Brick walls seem to be a good trick for increasing the sense of detail.The main thing I have to say about Trine is that it’s breathtakingly pretty. It’s a storybook-fantasy world of gnarly trees and crumbly old castles, huge glittering treasure hoards and picturesque waterfalls with rainbows in front of them, all 3D-modeled in exquisite detail and lit with glowy sunbeams. And most of that is irrelevant to gameplay: this is another of those 2D platformers with 3D graphics, so much of what you see is either in front of or behind the plane of action.

The game’s defining gimmick is that you have three characters that you can switch between at will: a thief, a wizard, and a knight, each with different abilities. So it’s a little bit Lost Vikings, but not a lot: only one of the three characters exists in the world at a time, and switching from the thief to the wizard (for example) means just swapping the wizard in at the thief’s position. The base abilities of the three characters (which can be extended somewhat via upgrades): the knight does hand-to-hand combat and has a shield that can ward off some kinds of environmental damage, the thief has a bow and a grapple, and the wizard has telekinesis and can create objects.

I find the most interesting of the three characters to be the wizard, who they could have called the engineer, given the way he interacts with the levels. At first he can only make boxes of varying size, but over the course of the game he learns to make planks, and then, towards the end, a single floating platform. All this is accomplished through a simple drawing interface, like in Crayon Physics, although there are limits to how large a box or how long a plank you can draw.
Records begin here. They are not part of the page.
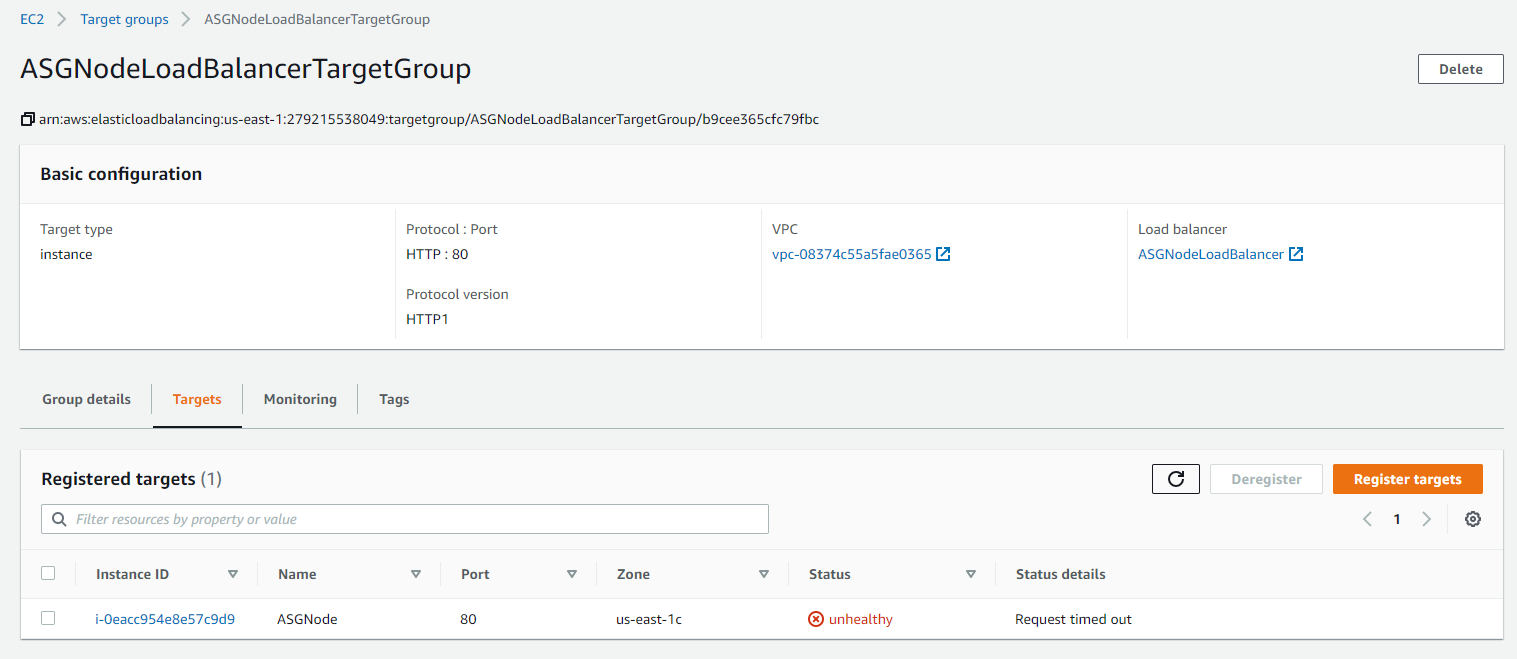Open the table preferences gear
The width and height of the screenshot is (1517, 659).
[x=1472, y=519]
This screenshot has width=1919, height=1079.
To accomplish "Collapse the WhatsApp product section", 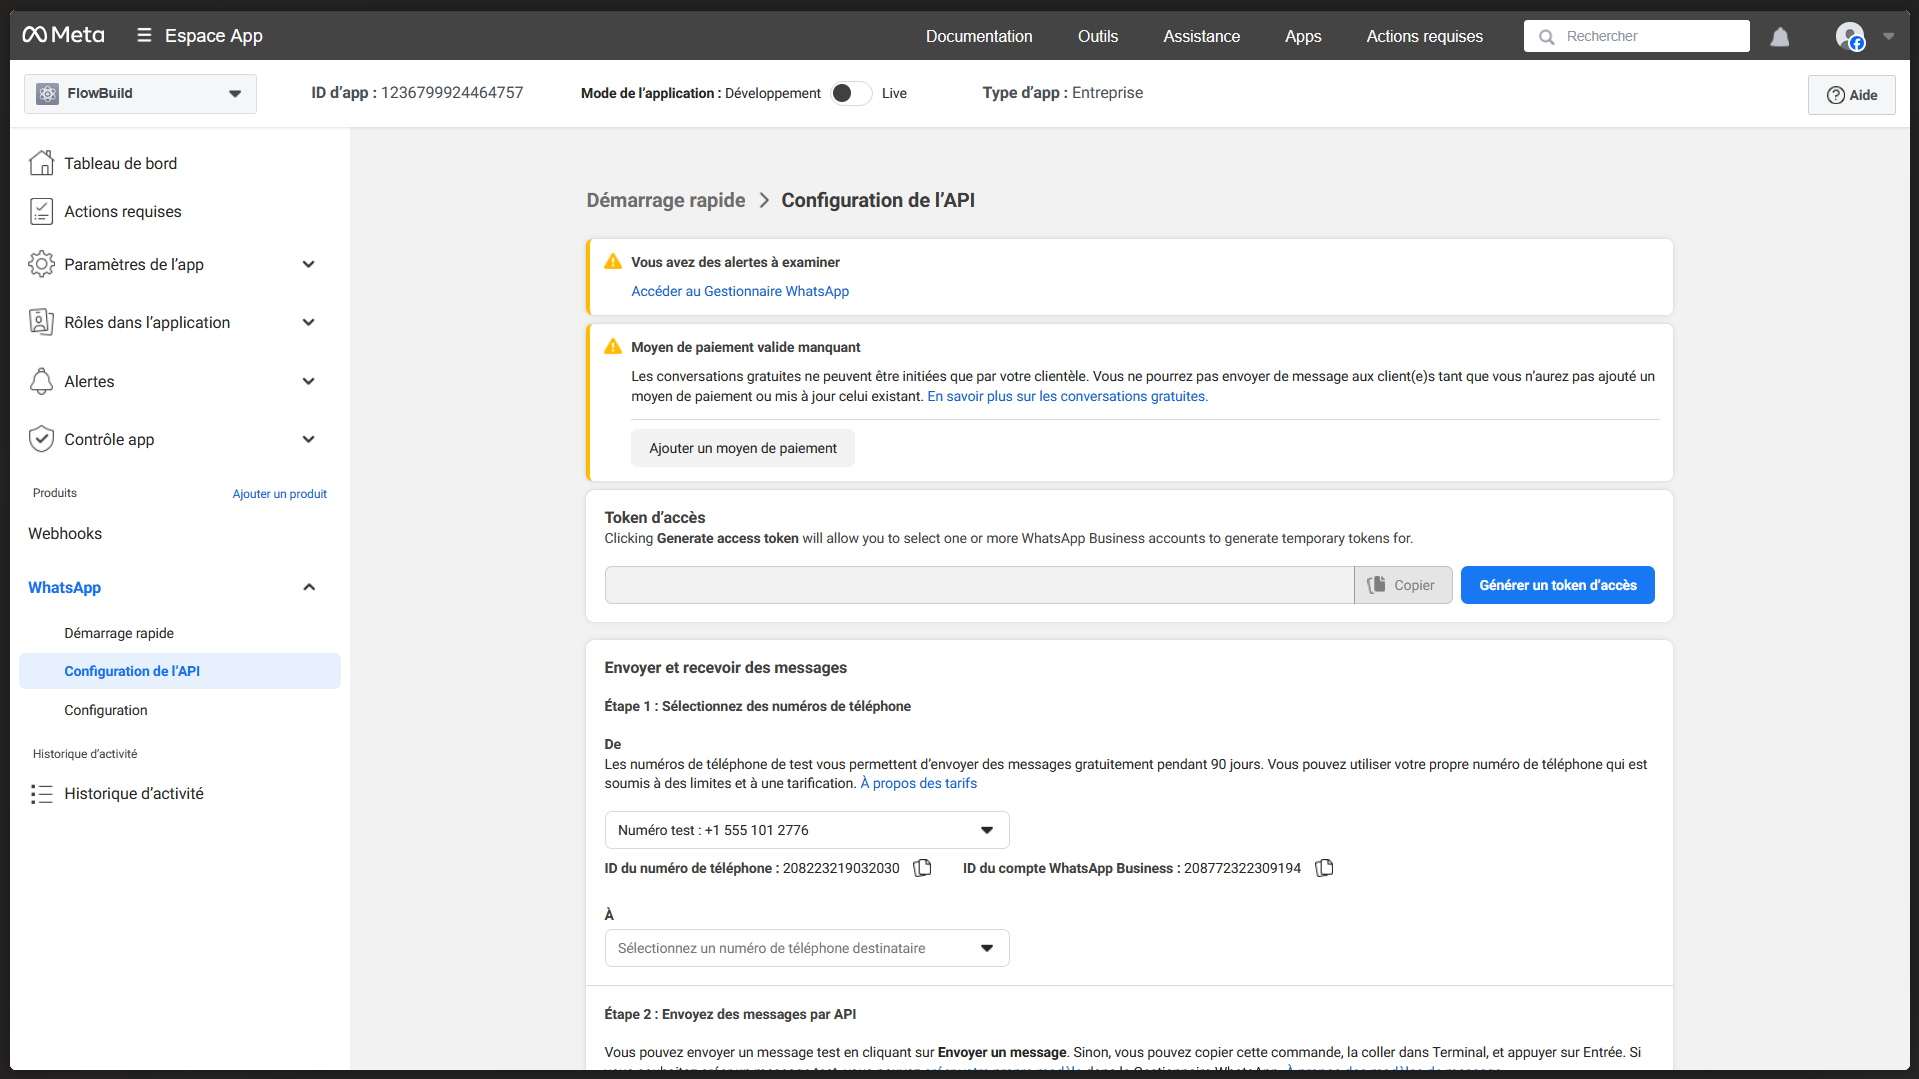I will click(308, 587).
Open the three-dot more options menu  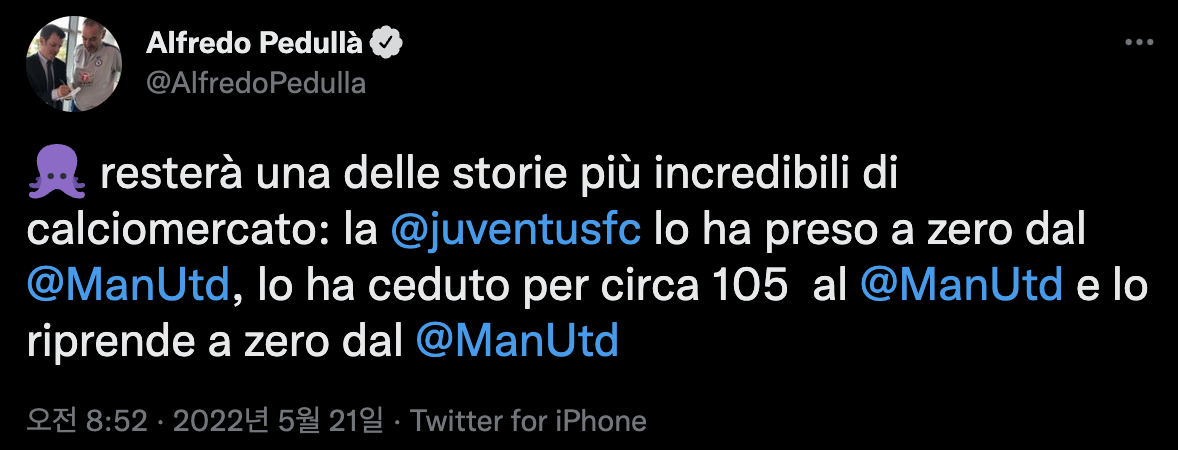(1139, 43)
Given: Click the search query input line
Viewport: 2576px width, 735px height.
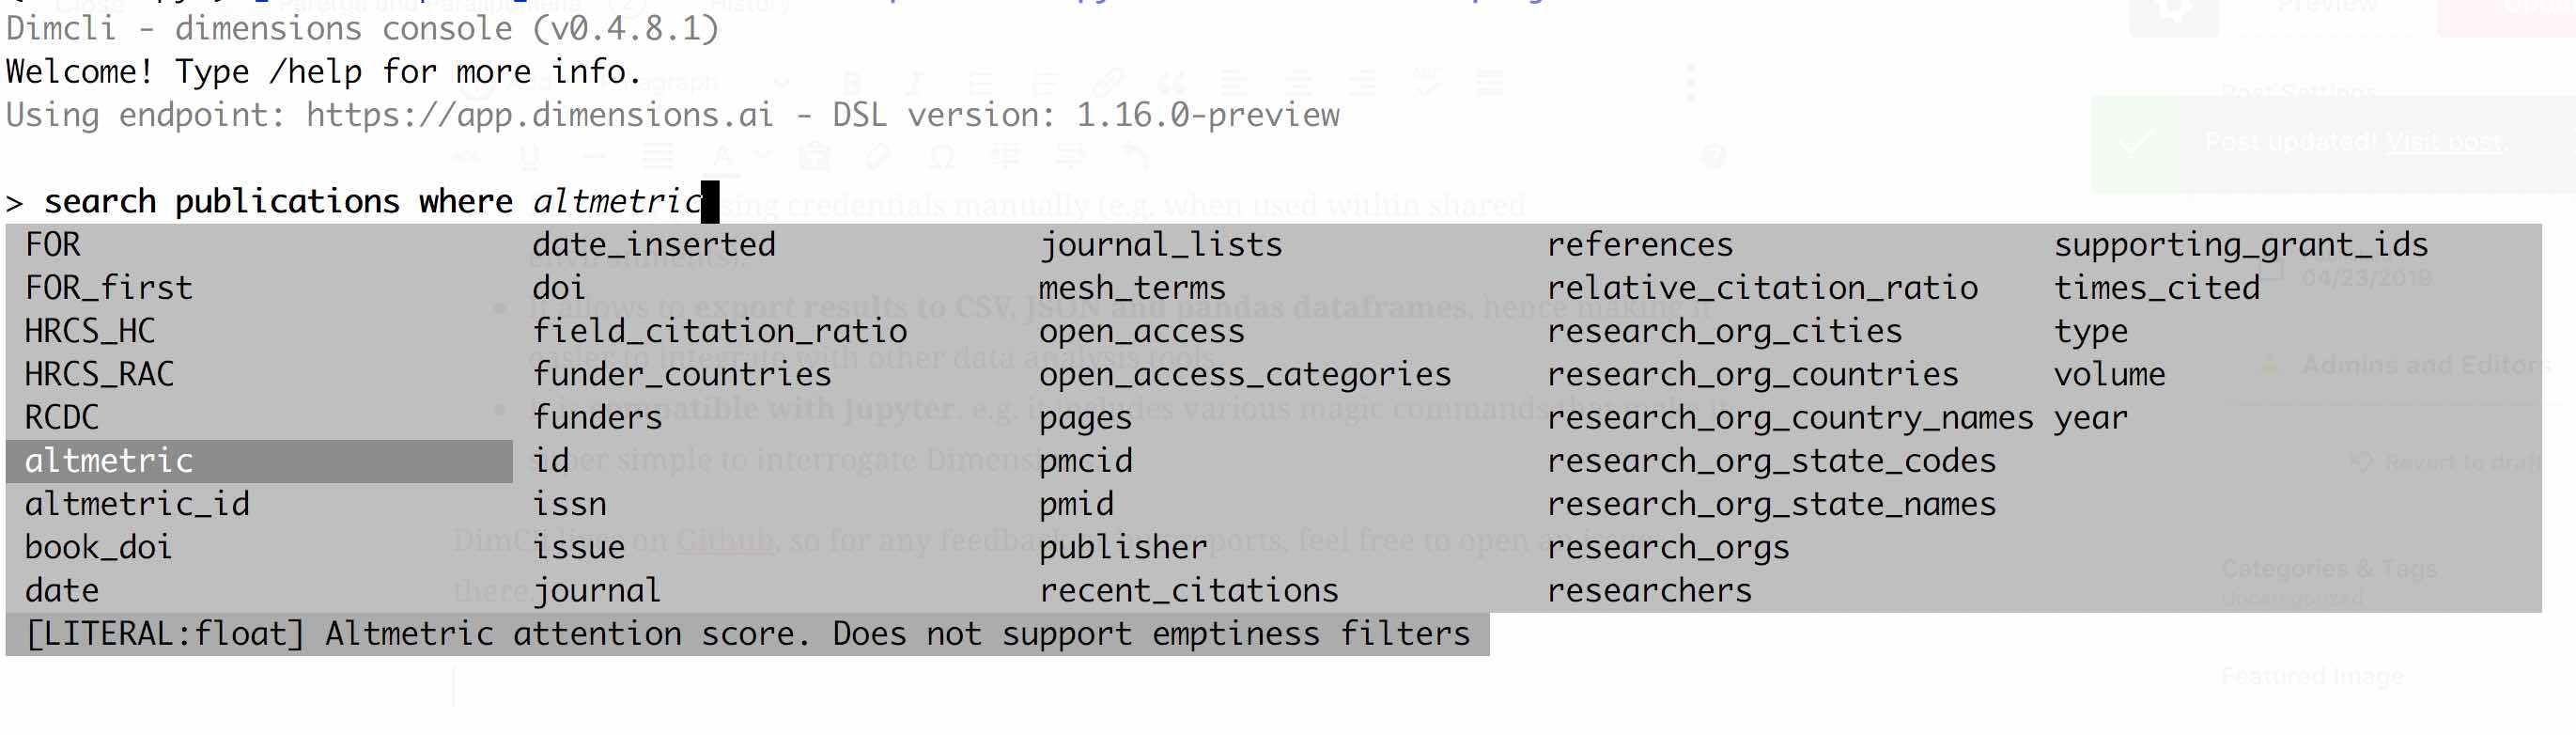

Still, within these constraints, you have considerable latitude to come up with your own solutions to the game’s problems: passing over a spike pit with a plank propped up on a couple of boxes, for example, if you find that swinging over it with the thief’s grapple is too difficult. The game has enough of a physics engine for the levels to have various sorts of see-saws, carousels, and counterweights, and they can usually be made more manageable by a plank wedged in the right place. And yes, sometimes abusing the wizard feels like cheesing out, but sometimes it feels like the ideal approach, something that it would be a shame not to do. I almost said something about “intended solutions” there, but when you come right down to it, the designers of this game designed in multiple approaches. I can’t imagine that they intended us not to take advantage of them.

As to the other characters: The thief is good for getting up to high places quickly by swinging on a rope, and as such shows off the physics a bit more. A deft hand can even put the thief at a point higher than the spot the grapple hits, and this is often necessary to reach caches of the green bottles containing “experience” (a strange notion that the game just takes in stride). But even this is sometimes best accomplished with the wizard’s aid, laying down a plank across a couple of supports for a better landing zone, and this is probably the point at which it feels most like the characters are acting as a team. The knight definitely does the least to pull his weight, especially once you’ve upgraded the thief enough to one-shot most enemies from a distance. I mainly used him as a damage sponge, and he was pretty good at that.

On the whole, it’s a pretty polished piece of work. Of all the games I’ve played during this promotion, this is the one where I’m most tempted to go for 100% completion. I’m pretty close as it is; I just need to hunt down some stray experience bottles. (Gotta drink ’em all!)